▸ To do
Make an exact copy, from the records below, of the lines from the line containing "Click the orange wrench properties tab icon" to the line containing "You are a computer-use", both lines included, excluding pictures.

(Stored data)
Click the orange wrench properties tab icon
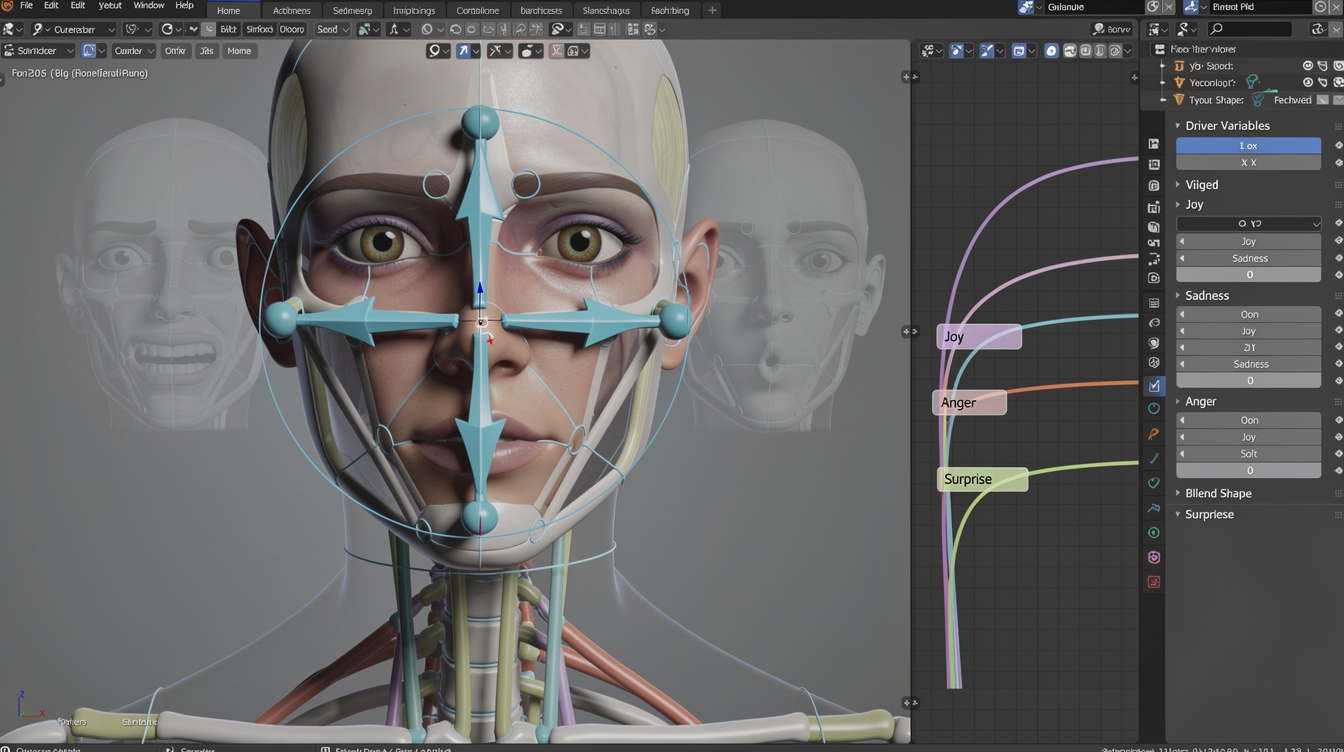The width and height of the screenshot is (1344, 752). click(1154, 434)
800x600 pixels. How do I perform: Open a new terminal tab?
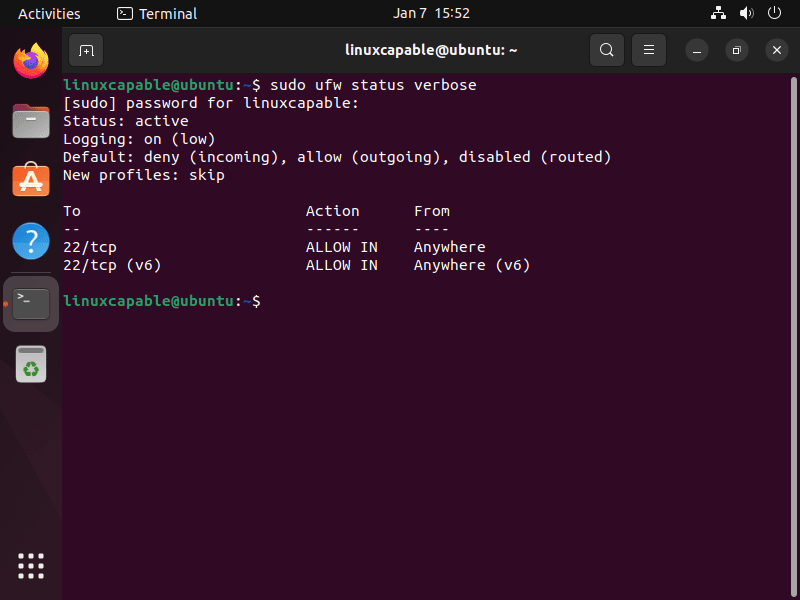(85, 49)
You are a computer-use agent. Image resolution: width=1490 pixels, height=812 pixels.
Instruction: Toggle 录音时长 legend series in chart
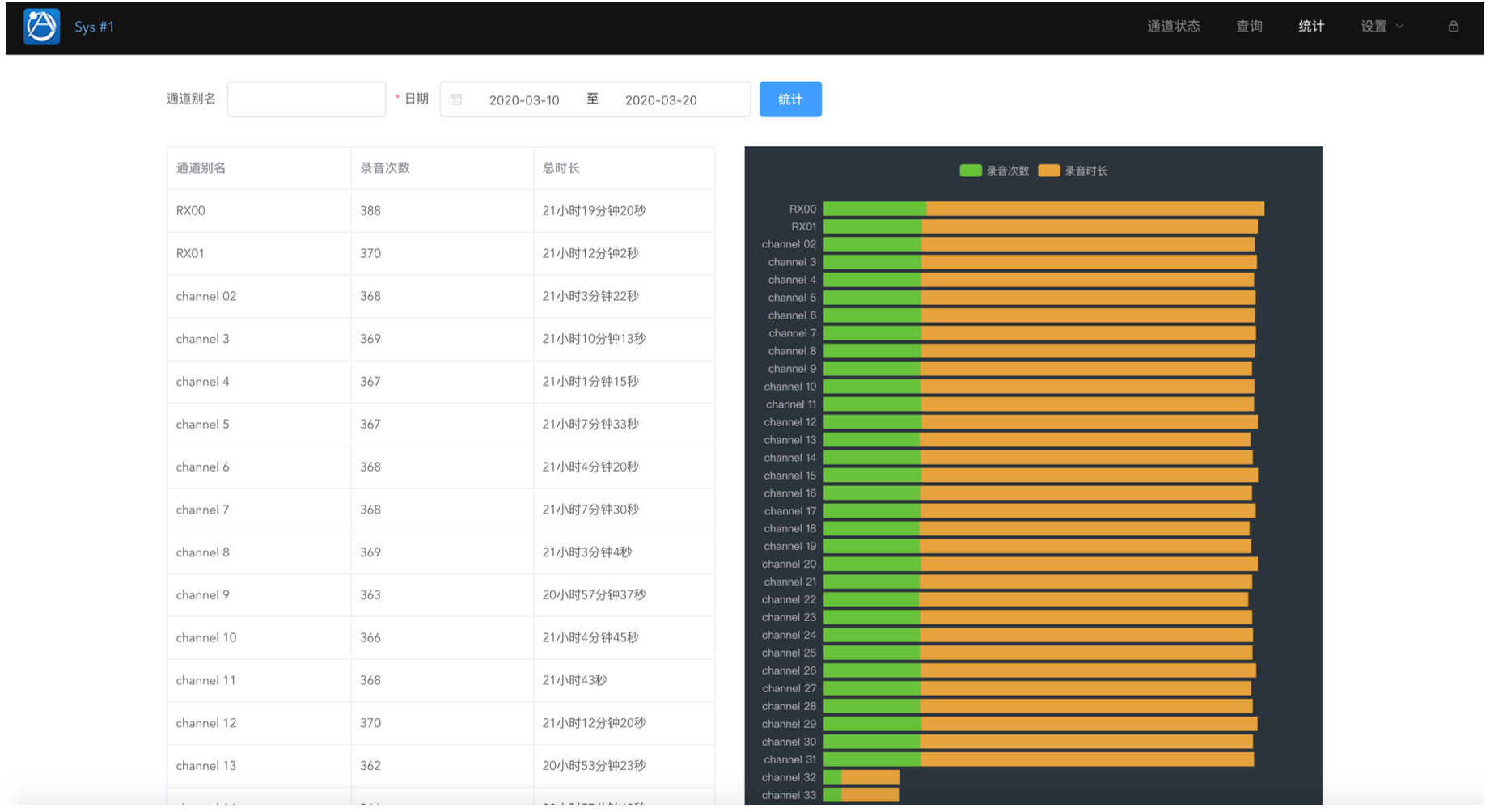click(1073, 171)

--

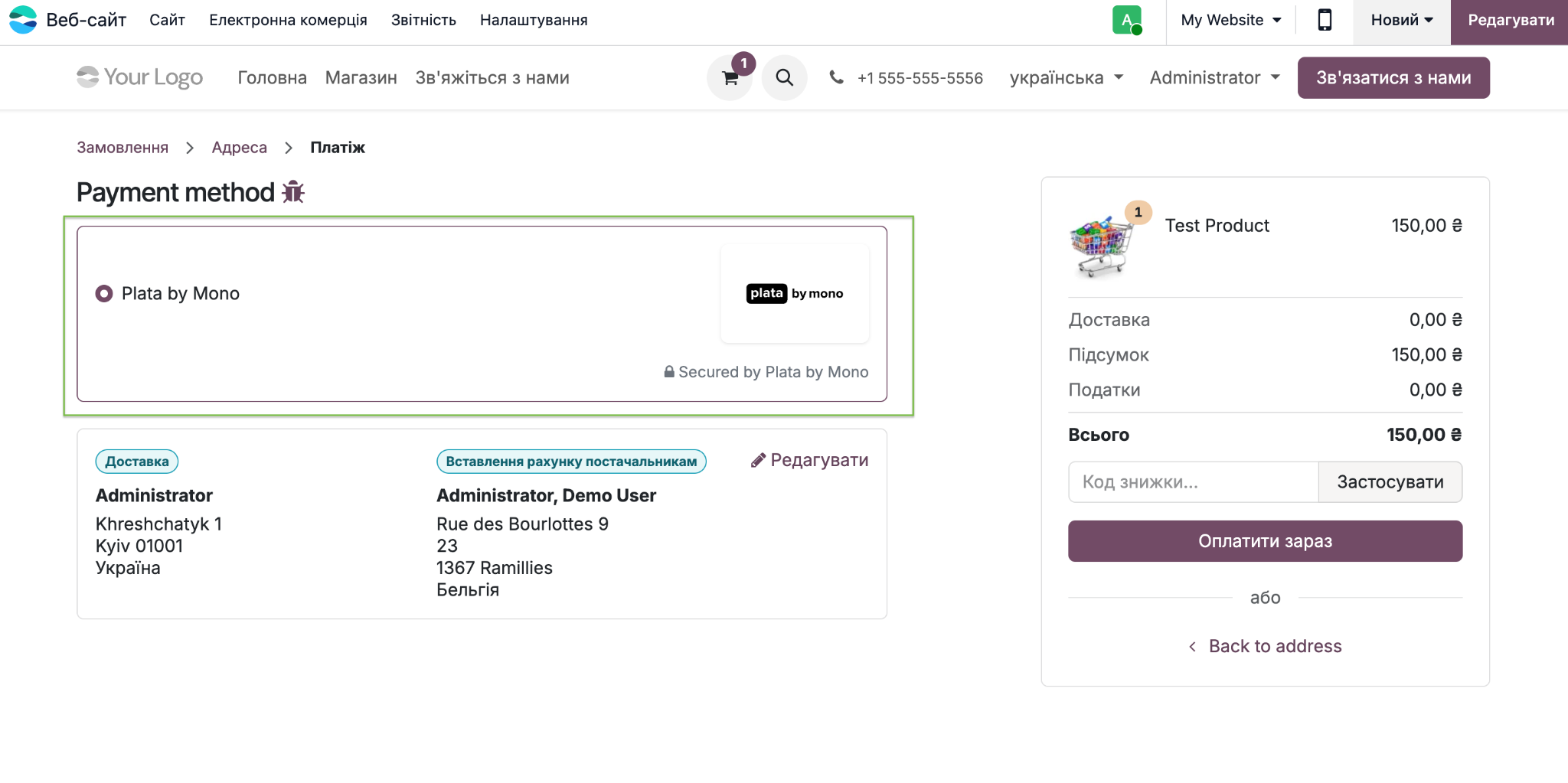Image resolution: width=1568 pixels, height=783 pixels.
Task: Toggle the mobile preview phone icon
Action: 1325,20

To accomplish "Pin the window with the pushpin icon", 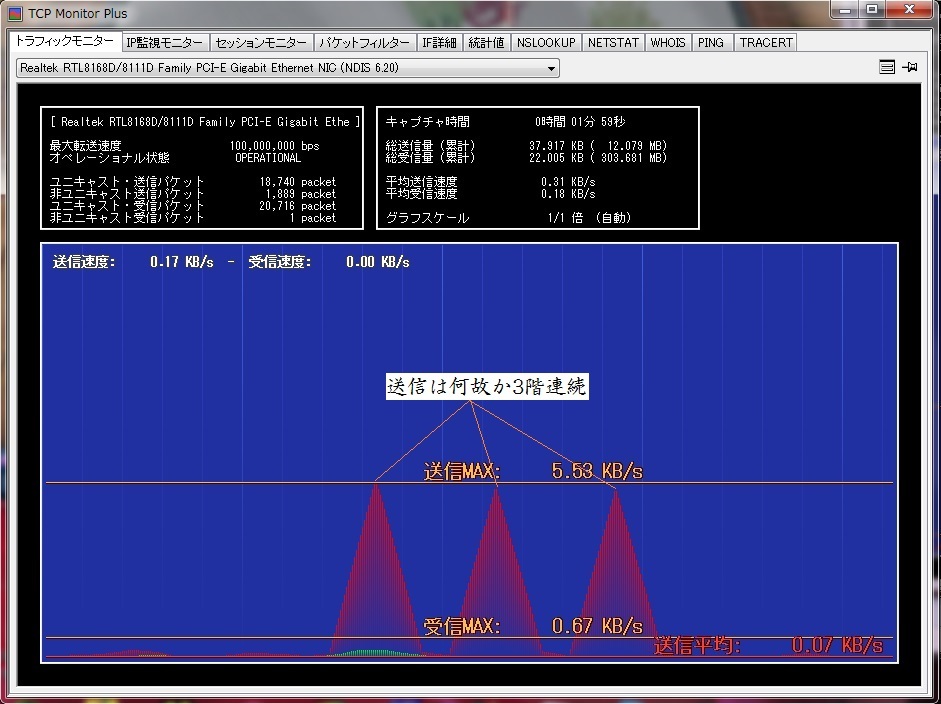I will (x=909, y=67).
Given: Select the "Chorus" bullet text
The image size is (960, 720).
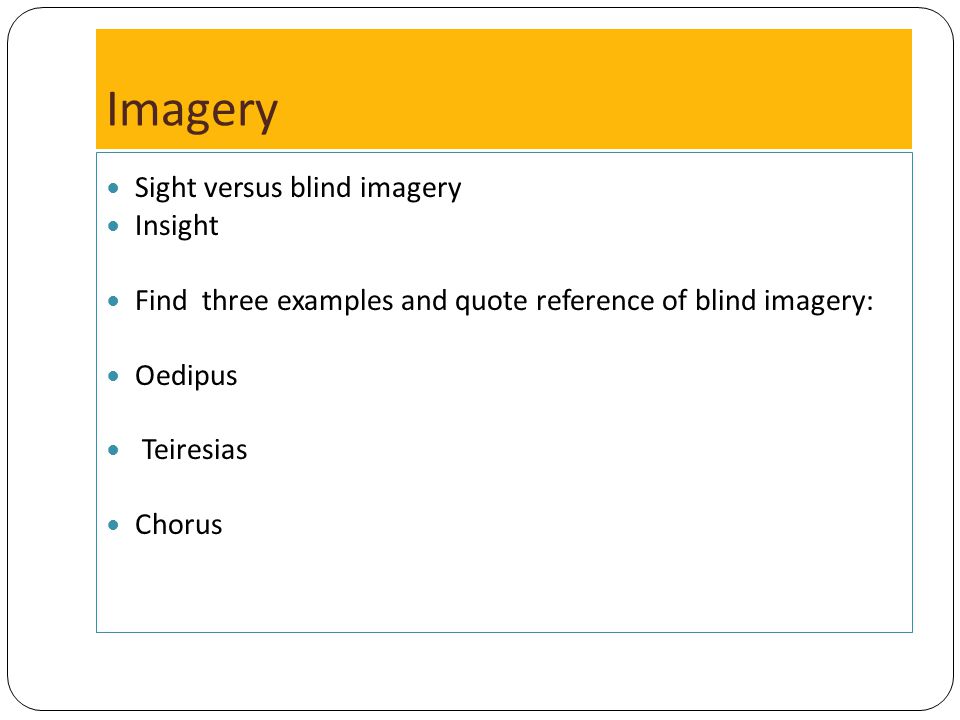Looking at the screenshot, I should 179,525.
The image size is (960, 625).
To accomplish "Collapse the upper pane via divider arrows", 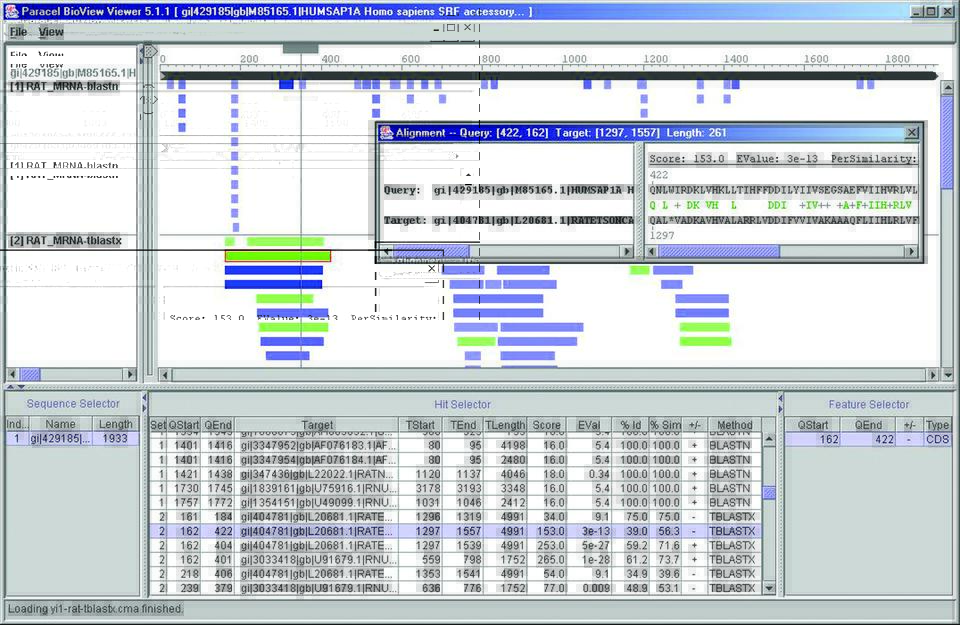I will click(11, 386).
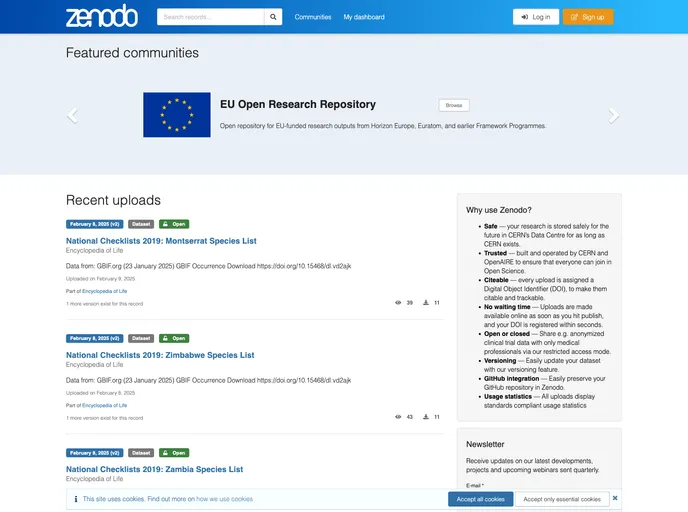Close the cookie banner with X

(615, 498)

▸ Result of the task
Click the orange wrench properties tab icon
The width and height of the screenshot is (1344, 752). click(1154, 434)
800x600 pixels. How do I perform: Open a new terminal tab?
(85, 49)
You are a computer-use agent. Image resolution: width=1490 pixels, height=812 pixels.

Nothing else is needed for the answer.